My grandfather was born in a huge white house on the Baltic coast of eastern Germany, and ever since I was a child I’ve been fascinated by this enigmatic tideless sea. I’ve travelled along its southern shore, from Germany to Estonia, but I’d always wanted to sail across it, and last month, at last, I did, aboard the Queen Victoria on Cunard’s Royal Viking Adventure.
I joined the cruise in Stockholm (the other passengers had sailed here from Southampton). Why had no one ever told me what a stunning city this is? Perched on a little island, the old town is perfectly preserved — a cluster of cobbled alleys, patrolled by blond, athletic Swedes. As we set sail, the view became even better. The shoreline splintered into a thousand islands, strewn across the water like petals on a pond. I stood on deck, lost in silent wonder, and watched them float past until the sun went down.
When I woke next morning, in my comfortable cabin, we were way out at sea. For a landlubber like me, this was quite a thrill. Before now, my longest voyage had been a brief crossing from Harwich to Hamburg. Our passage to St Petersburg would take two nights, and a whole day in between.

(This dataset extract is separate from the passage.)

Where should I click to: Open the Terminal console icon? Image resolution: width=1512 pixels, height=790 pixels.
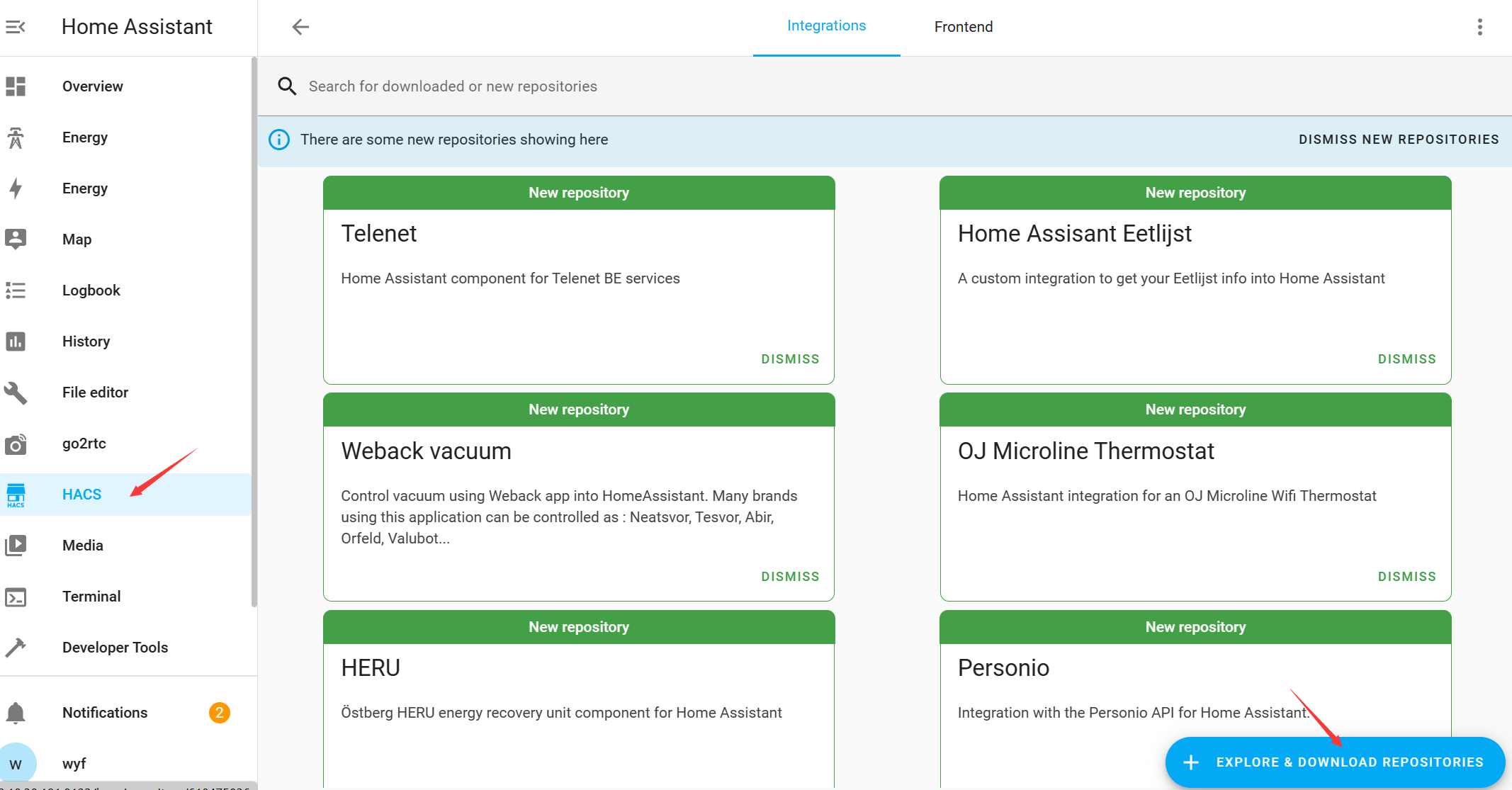pyautogui.click(x=16, y=597)
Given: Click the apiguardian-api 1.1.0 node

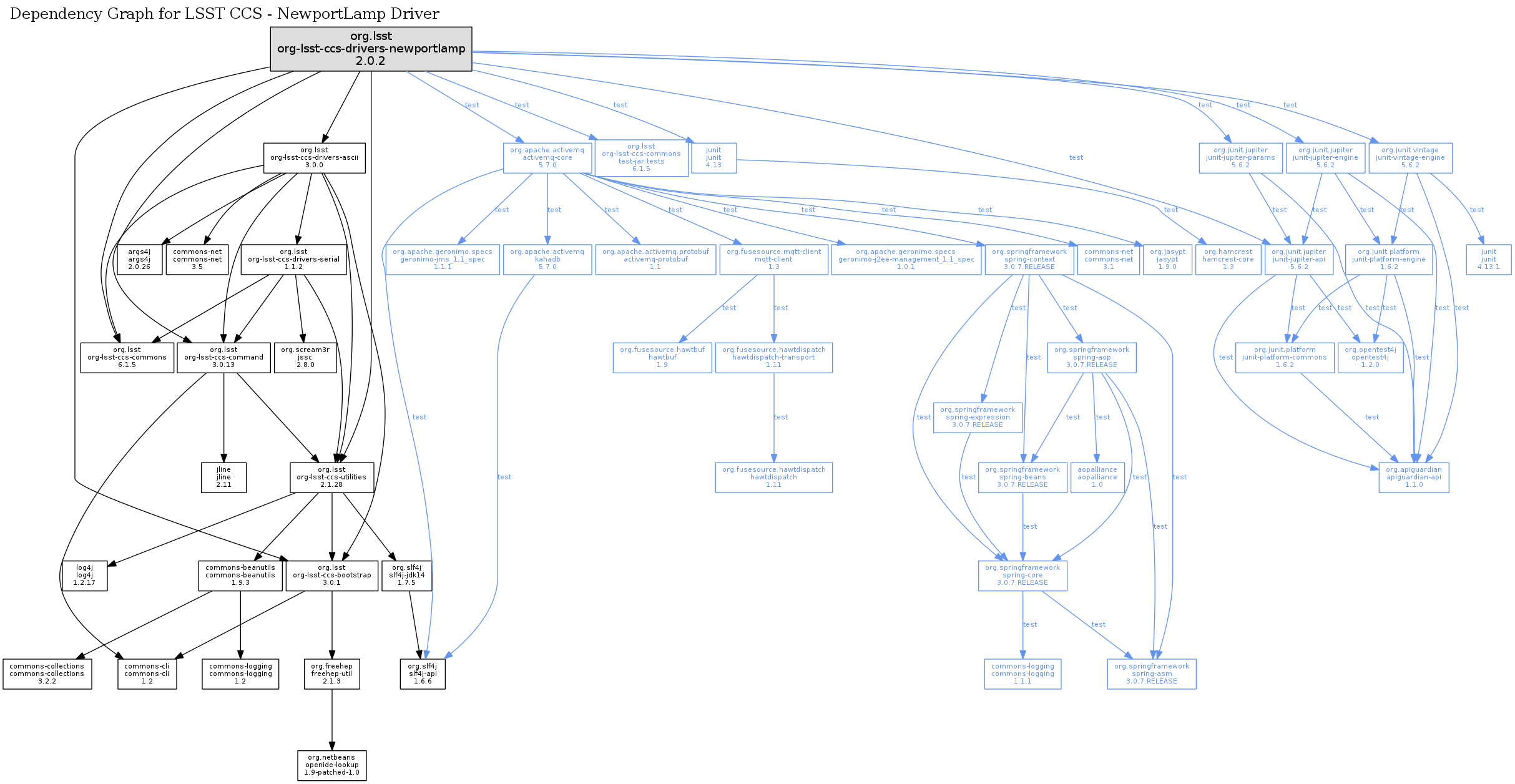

I’d always thought it’d be boring spending an entire day at sea. I couldn’t have been more wrong. After breakfast I went for a wander, hoping to kill a few hours. I was still pottering round at teatime, and there were loads of things I hadn’t seen.
Launched in 2007, the Queen Victoria is a thoroughly modern cruise liner, with all mod cons (including a splendid spa), but Cunard has been around since 1840, and the enduring sense of history was what I liked best of all.